Apple issues latest security patches
On Thursday, Apple released iOS 16.5, iPadOS 16.5, watchOS 9.5, macOS Ventura 13.4, and tvOS 16.5. The primary new element is a brand new "Sports" tab in the Apple News app, along with new features for Siri and the Apple TV app.
However, in addition to all that, the new software updates also include patches for potentially exploited issues, all related to WebKit. The patches are present across all the updated software, and, as such, users should make sure to update their devices as soon as possible.
Two of the three exploits were initially patched with Apple's rapid security response with the public release of iOS 16.4.1 in April. This latest update should make sure everyone is covered moving forward, even if they didn't update their devices with that particular software patch.
To update your iOS and macOS devices, open Settings --> General --> Software Update and follow the onscreen instructions. If you have Automatic Updates switched on, your devices will update the next time they are charging.
The patch notes for iOS/iPadOS are below, but the exploits are the same across all of the major releases:
WebKit
- Available for: iPhone 8 and later, iPad Pro (all models), iPad Air 3rd generation and later, iPad 5th generation and later, and iPad mini 5th generation and later
- Impact: A remote attacker may be able to break out of Web Content sandbox. Apple is aware of a report that this issue may have been actively exploited.
- Description: The issue was addressed with improved bounds checks.
WebKit Bugzilla: 255350
CVE-2023-32409: Clement Lecigne of Google's Threat Analysis Group and Donncha Cearbhaill of Amnesty International's Security Lab
WebKit
- Available for: iPhone 8 and later, iPad Pro (all models), iPad Air 3rd generation and later, iPad 5th generation and later, and iPad mini 5th generation and later
- Impact: Processing web content may disclose sensitive information. Apple is aware of a report that this issue may have been actively exploited.
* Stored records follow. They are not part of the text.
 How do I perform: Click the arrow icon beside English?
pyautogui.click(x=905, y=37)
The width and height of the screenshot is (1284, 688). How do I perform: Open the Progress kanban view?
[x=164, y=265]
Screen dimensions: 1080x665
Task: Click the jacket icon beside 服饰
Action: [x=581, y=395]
- Description: An out-of-bounds read was addressed with improved input validation.
WebKit Bugzilla: 254930
CVE-2023-28204: an anonymous researcher
WebKit
- Available for: iPhone 8 and later, iPad Pro (all models), iPad Air 3rd generation and later, iPad 5th generation and later, and iPad mini 5th generation and later
- Impact: Processing maliciously crafted web content may lead to arbitrary code execution. Apple is aware of a report that this issue may have been actively exploited.
- Description: A use-after-free issue was addressed with improved memory management.
WebKit Bugzilla: 254840
CVE-2023-32373: an anonymous researcher
The software updates are available to download now.